Heine appealed all the way to Environment minister Michael Heseltine. The appeal rested largely on how dull Headington was, and explored the meaning and nature of art, taste and aesthetics, as you’d hope in an Oxford planning application.

It also cited precedent: a 1975 proposal to construct a 140m-high pyramid on Christ Church Meadow in the city centre. This was a construction that would have taken 3000 second-year undergraduates 24 years to build and required the Thames and Cherwell Rivers to be “frozen” for seven years. That application was refused.

The Secretary of State’s ruling, written on his behalf by a Miss A Gerry, is a masterpiece.

“[The] intention to shock people is irrelevant as far as planning issues are concerned,” she pointed out, going on to consider whether the shark’s “incongruity and lack of harmony” had harmed the visual amenity of the street.

The shark in 2018, as seen on Streetview. It became a tourist landmark.
GOOGLE The shark in 2018, as seen on Streetview.
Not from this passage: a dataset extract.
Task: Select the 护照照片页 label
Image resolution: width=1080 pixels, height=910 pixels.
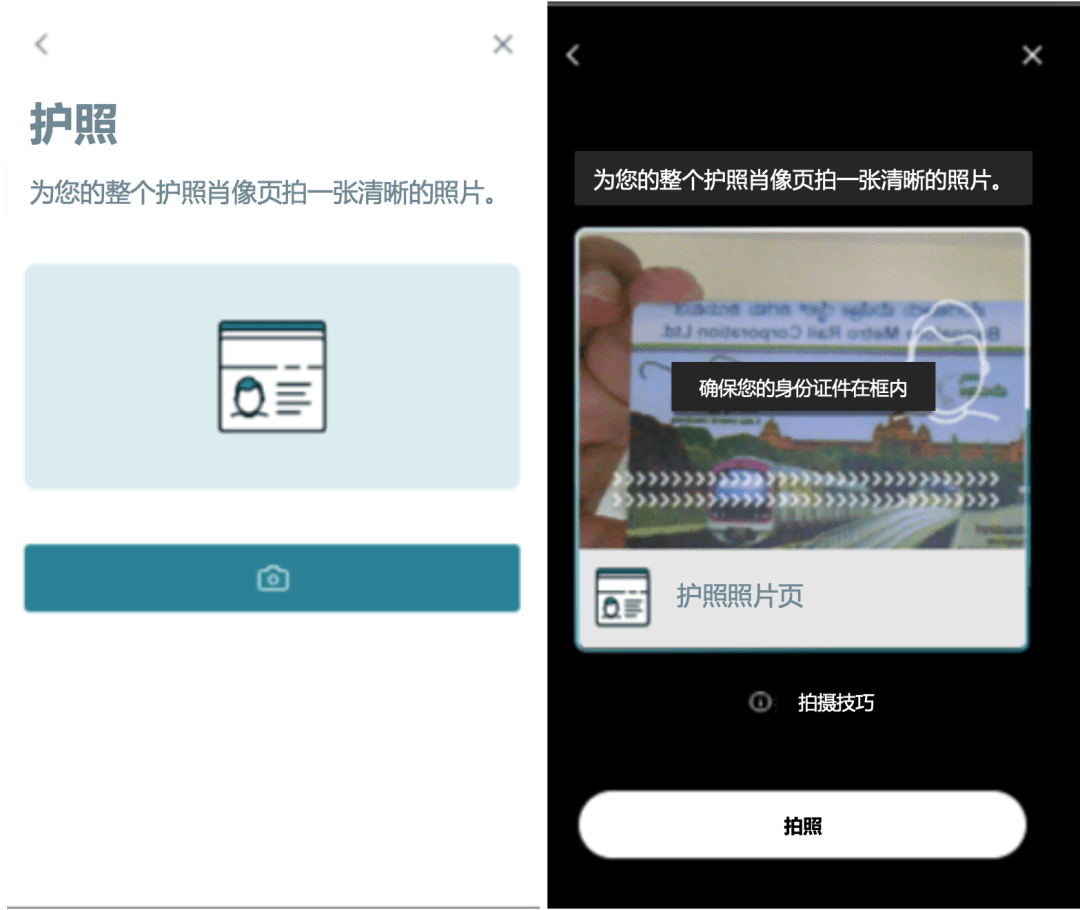Action: [740, 597]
It became a tourist landmark.

“One must look at the relationship of the shark to the house,” Gerry said (tongue almost certainly in her cheek). “In the Secretary of State’s view, even though the shark is large, prominent and out of character with both the building and its surroundings, it is not gravely detrimental to visual amenity in this particular location.”

Quite the burn for poor old Headington.

But in the long run, of course, locals embraced the shark and its owner, an eccentric but lovable figure.

County and city councillor Roz Smith, who briefly lived opposite the shark and knew Heine for 20 years, said he was a “character” who would not be forgotten – not only for the shark but for his incisive journalistic skills on radio, and in his final years, chronicling his leukaemia in the local newspaper.

“He was a true one-off,” Smith said.

“He was witty, friendly and brilliant. It’s not going to be the same without him.”